Contemplar como a natureza cria e agir de forma a facilitar esse processo nos ajuda também a restabelecer uma conexão perdida. As práticas agriculturais atuais procuram “reinventar” a natureza. É como se a agricultura de hoje em dia lutasse contra os processos naturais, lançando mão de pesticidas, fertilizantes, alimentos transgênicos e técnicas cada vez mais distantes do modo de operação da natureza. Além de gerar um passivo ambiental imenso, essa não é a opção mais eficiente e muito menos a mais saudável. A única explicação para a escolha por esse modo de produção é o beneficio daqueles poucos por trás da indústria do agronegócio.
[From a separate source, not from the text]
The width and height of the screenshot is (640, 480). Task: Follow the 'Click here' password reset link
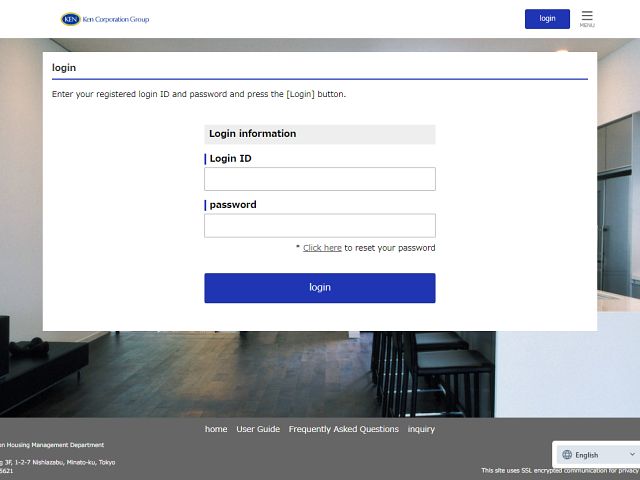click(x=322, y=248)
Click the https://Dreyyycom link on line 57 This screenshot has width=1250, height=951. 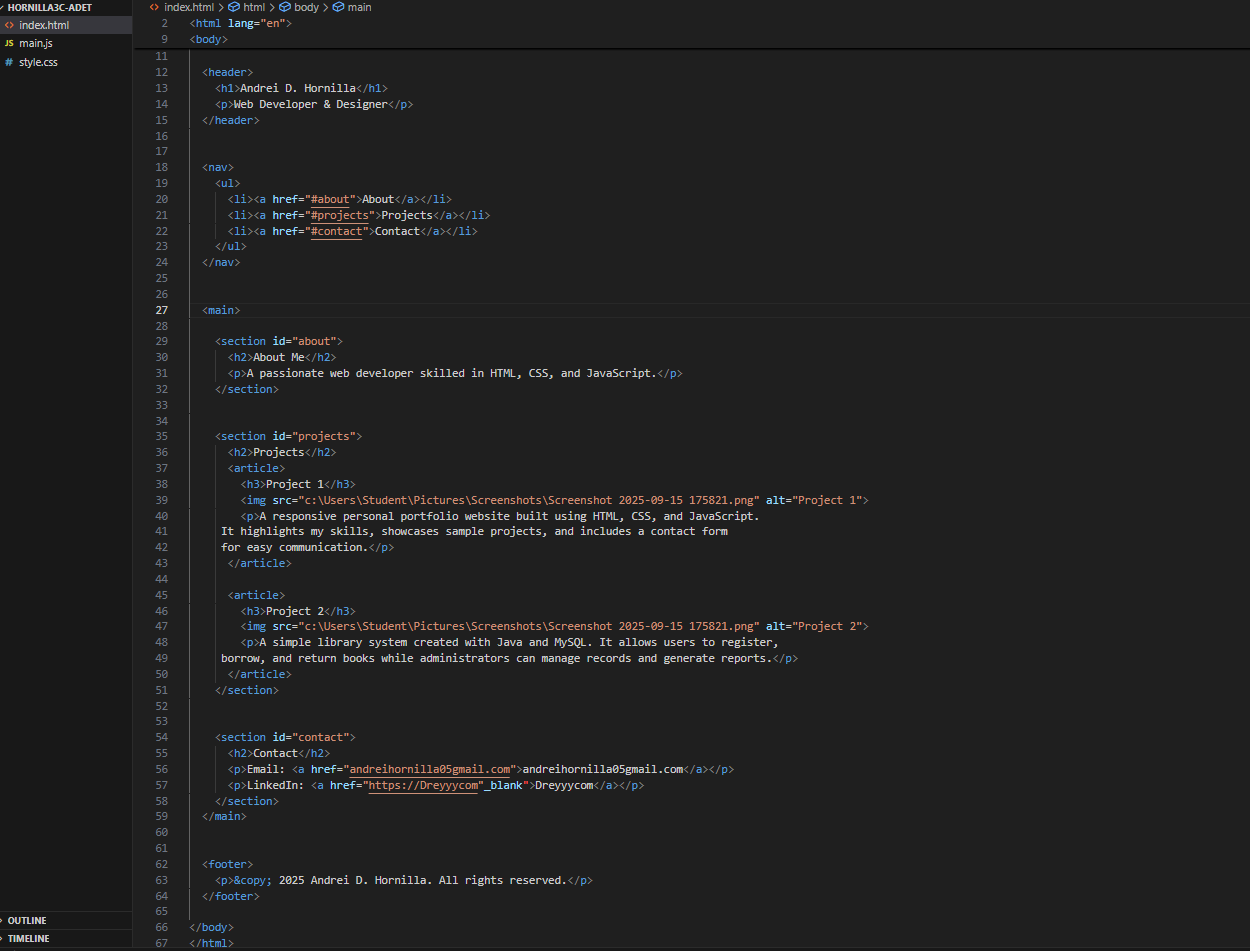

O desconforto gerado pela desconfiança sobre um saber que deveria ser tão intuitivo, como é o ato de plantar, cedeu lugar à esperança por meio da práxis, pois o rompimento com as práticas agriculturais nocivas parte de uma atitude de não subtração à nossa própria natureza. Nesse sentido, a agricultura feita de forma respeitosa e responsável transcende o objetivo da produção de alimentos. Essa é apenas uma reação inevitável, apesar de desejada. Plantar pode ser uma forma de cultivar mulheres e homens com uma visão mais holística de seu lugar no mundo. 
Algo vai muito mal na cidade e BumiLangit foi um celeiro de reflexões sobre a questão agrária, ecológica, religiosa e... gastronômica. Sim, gastronômica porque o bem-querer ao plantar e colher transbordam para o sabor dos alimentos. E esse aspecto tempera bastante o argumento a favor da agricultura natural, ainda mais quando escrevemos com fome. Afinal, plantamos para comer e queremos comer bem e com sabor. Enfim, irei à mesa e ao quintal mantendo em mente que comer bem é suster a vida e traz em si o potencial de um ato revolucionário.
*As “cartas” têm sido publicadas neste Blog como impressões/reflexões de viagens para intercâmbio e estudos de pós-graduação de membros dos vários coletivos que se encontram nos Diálogos Lyrianos. Assim, estão aqui colecionadas as Cartas de Nagoya (Diego Nardi), as Cartas da Áustria, Finlândia, Áustria, Alemanha e agora da China (Layla Jorge Teixeira Cesar) e as Cartas do Gotemburgo  (Ana Luiza Almeida e Silva). A elas vem se colecionar as Cartas da Indochina de Luiza Valladares e, em breve as Cartas do Mondego, de Lívia Gimenes e de Patrick Mariano que estão embarcando para Coimbra para seguir programas de pós-graduação.
** Luiza Valladares faz graduação em Psicologia na UnB e em Direito no UniCEUB. Integra a AJUP Roberto Lyra Filho, assessoria jurídica universitária vinculada à FD/UnB e participa do Coletivo Diálogos Lyrianos.